### Extracted records
--------
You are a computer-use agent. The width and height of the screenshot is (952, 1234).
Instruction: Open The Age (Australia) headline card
--------
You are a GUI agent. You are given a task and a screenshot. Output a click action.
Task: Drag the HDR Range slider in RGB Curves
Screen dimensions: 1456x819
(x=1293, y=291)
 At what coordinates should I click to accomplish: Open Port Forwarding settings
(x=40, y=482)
--------
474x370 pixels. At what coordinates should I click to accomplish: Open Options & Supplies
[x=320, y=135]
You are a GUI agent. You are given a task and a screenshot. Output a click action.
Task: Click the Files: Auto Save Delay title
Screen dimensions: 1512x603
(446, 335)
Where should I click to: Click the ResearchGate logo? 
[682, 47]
--------
### Task instructions
In the listing above, locate the line containing "You are a computer-use" and the line containing "Instruction: Open The". Transcribe those two lines and everything between them, exactly as written.

### Result
You are a computer-use agent. The width and height of the screenshot is (952, 1234).
Instruction: Open The Age (Australia) headline card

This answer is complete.